在活细胞中，ROS诱导的DNA损伤可在时间和空间范围内进行修复，而染色质结构对于DNA修复过程是至关重要的。利用含有旋转定位尿嘧啶的重组核小体进行的体外研究表明在染色质损伤的情况下，BER酶的催化活性会受到抑制，ATP酶染色质重构因子SWI／SNF对8－oxoG BER的去除作用非常弱，说明染色质重构会促进BER。

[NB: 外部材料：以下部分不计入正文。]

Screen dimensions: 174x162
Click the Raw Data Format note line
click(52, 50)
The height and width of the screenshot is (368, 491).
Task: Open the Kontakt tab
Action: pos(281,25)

2013年，匹兹堡大学的Li Lan等人在《Nucleic Acids Research》（IF＝11．561，生物1区）发表了题为“Novel method for site－specific induction of oxidative DNA damage reveals differences in recruitment of repair proteins to heterochromatin and euchromatin”的文章。本文使用特异性的荧光蛋白KillerRed （KR），在活细胞的特定基因位置产生ROS诱导的氧化损伤。利用这种基于活化KR生成ROS的潜在机制，研究开发了一个可视化实验系统，通过将tetR－KR或TA－KR定位表达在人类细胞中特定的常染色质或异染色质位点上，从而可以实时观察BER酶在特定位点的募集情况。

所用到的主要方法

1、荧光原位杂交；

2、染色质免疫共沉淀；

3、乙炔基尿苷渗入检测RNA合成；

4、流式细胞术；

5、KR 激活；

6、细胞存活（MTT和菌落形成测定）

文章主要内容摘要

活性氧（ROS）诱导的DNA损伤可以通过碱基切除修复途径进行修复。但染色质结构对损伤位点BER蛋白的募集影响尚不清楚。为了解决这个问题，本研究开发了一种新方法，将光刺激产生ROS的诱导因子KillerRed （KR）与tet－阻遏因子（tetR－KR）或转录激活因子（TA－KR）融合，特异性地产生ROS，诱导DNA损伤。在U2OS细胞中，TetR－KR或TA－KR分别与90kb的TRE结合，整合在特定的基因组位点，诱导异染色质或常染色质中ROS的损伤。研究发现在异染色质和常染色质中，DNA糖苷酶可有效地募集到DNA损伤位点，PARP1则更有效募集到浓缩染色质中，相反，FEN1募集到活性染色质的DNA损伤位点，并且以PCNA－和转录激活依赖的方式高度富集。这些结果表明，氧化性DNA损伤在异染色质或常染色质中的修复方式是不同的。